各役割のプロパティで、優先所有者を個別に設定できます。 複数の優先所有者を選択し、任意の順序で配置することができます。 優先所有者を選択すると、特定の役割をフェールオーバーしてアクティブに実行する先のノードを、より細かく制御できます。
フェールオーバーとフェールバックの役割ごとに、制御できる追加設定があります。 フェールオーバーの設定を使用すると、特定の時間内にクラスターで役割の再始動を試みる回数を制御できます。既定値は、6 時間ごとに 1 回です。 また、[フェールバックを禁止する] (既定値) または [フェールバックを許可する] のオプションもあります。 フェールバックが直ちに行われるようにすることも、特定の時間数に待機期間を設定することもできます。
フェールオーバーの設定の例
次の表の例で、これらの設定の効果について説明します。
例 | 設定 | 結果 |
---|---|---|
例 1 | [全般] タブの優先所有者: Node1、[フェールオーバー] タブのフェールバック設定: フェールバックを許可する (即時) | サービスまたはアプリケーションが Node1 から Node2 にフェールオーバーされた場合、Node1 が再び利用可能になるとすぐにサービスまたはアプリケーションは Node1 にフェールバックされます。 |
例 2 | [フェールオーバー] タブの指定期間内の最大障害数: 2、[フェールオーバー] タブの期間 (時間数): 6 | アプリケーションまたはサービスでの障害発生が 6 時間の間に 2 回以下の場合、そのたびに再起動またはフェールオーバーされます。 6 時間の間にアプリケーションまたはサービスで 3 回目の障害が発生した場合は、障害状態のままになります。 障害の最大回数の既定値は n − 1 (n はノードの数) です。 |
フェールオーバー クラスターの管理
フェールオーバー クラスターを運用環境に移行した後は、ノードの管理が必要になる場合があります。 また、監視を実装し、OS の更新プログラムを定期的に展開することで、適切にメンテナンスする必要があります。
クラスター ノードを管理する
クラスター ノードの管理タスクには、次の操作が含まれます。
- ノードを追加します。 フェールオーバー クラスターにノードを追加するには、フェールオーバー クラスター マネージャー コンソールの [操作] ペインで [ノードの追加] を選択します。

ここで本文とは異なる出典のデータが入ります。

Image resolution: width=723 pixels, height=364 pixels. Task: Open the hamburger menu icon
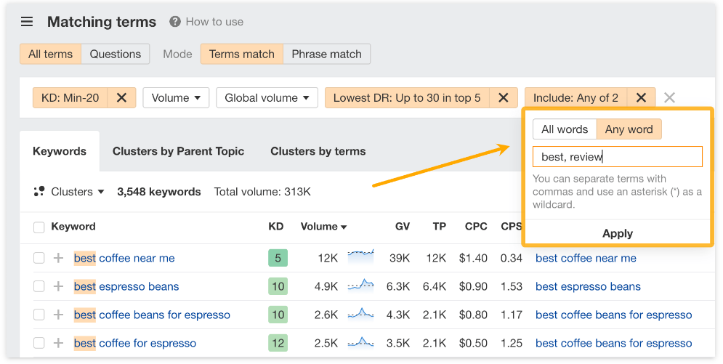coord(27,22)
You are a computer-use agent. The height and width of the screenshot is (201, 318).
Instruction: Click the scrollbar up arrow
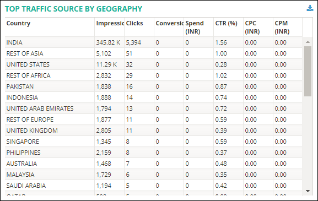308,42
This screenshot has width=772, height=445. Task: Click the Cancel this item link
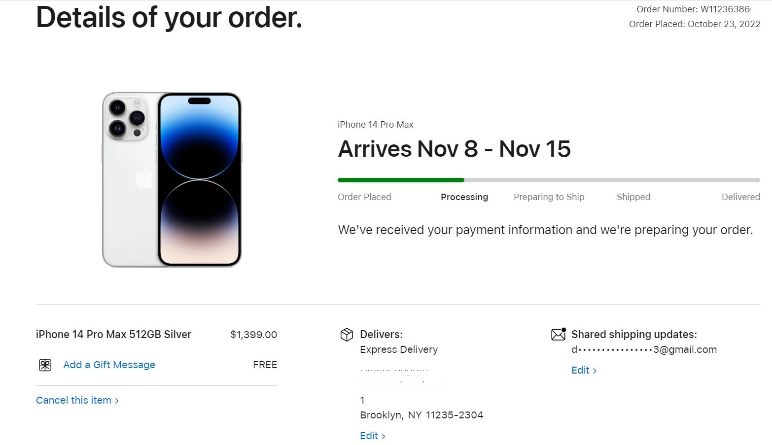tap(77, 400)
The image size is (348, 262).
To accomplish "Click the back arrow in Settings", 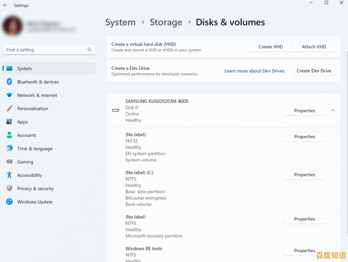I will (5, 5).
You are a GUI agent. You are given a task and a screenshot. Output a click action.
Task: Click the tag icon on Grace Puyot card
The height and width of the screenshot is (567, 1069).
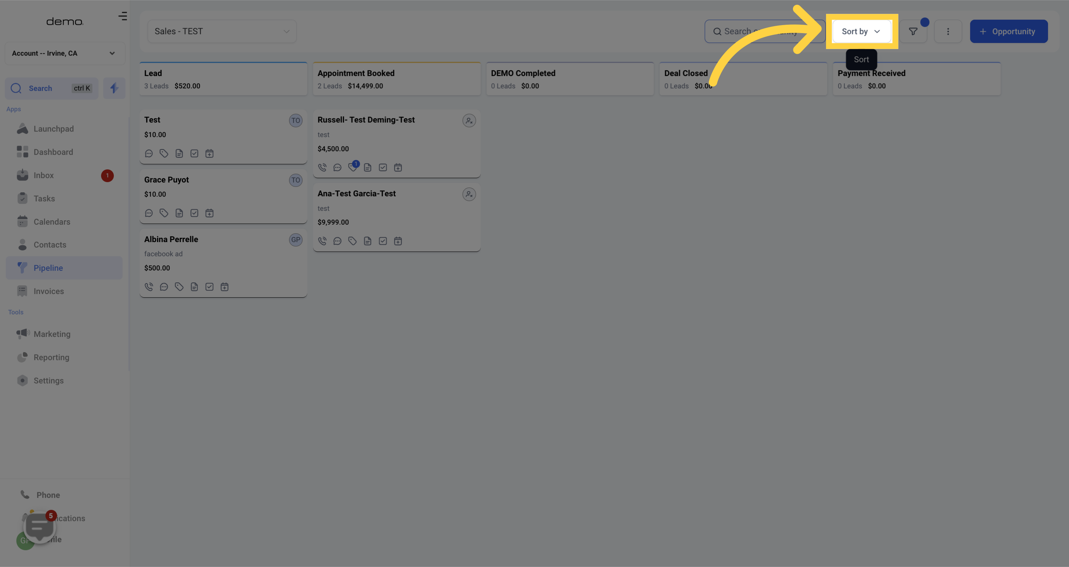coord(164,213)
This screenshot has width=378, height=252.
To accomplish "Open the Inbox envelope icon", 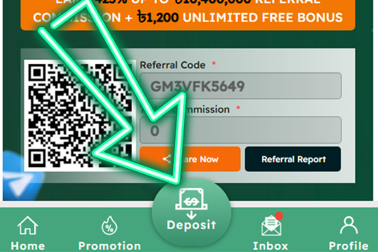I will point(271,226).
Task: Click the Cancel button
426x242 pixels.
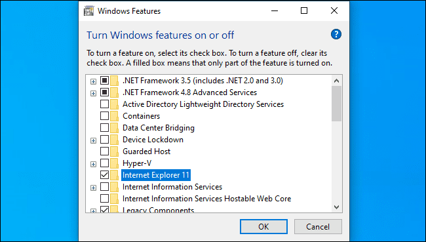Action: (318, 226)
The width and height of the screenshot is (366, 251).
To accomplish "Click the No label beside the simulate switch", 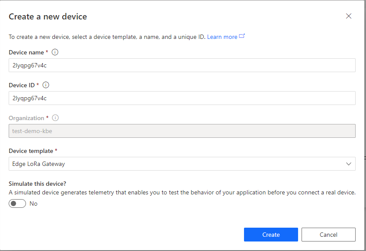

- ノードを一時停止します。 ノードを一時停止することで、リソースがノードにフェールオーバーまたは移動するのを防ぐことができます。 通常は、メンテナンスまたはトラブルシューティングの間にノードを一時停止します。
- ノードを削除します。 クラスターからノードを削除することができます。 ノードで障害が発生してすぐには修復できない場合、またはノードがクラスターで不要になったときに、ノードを削除します。 障害が発生したノードを修復する場合は、クラスターに追加して戻すことができます。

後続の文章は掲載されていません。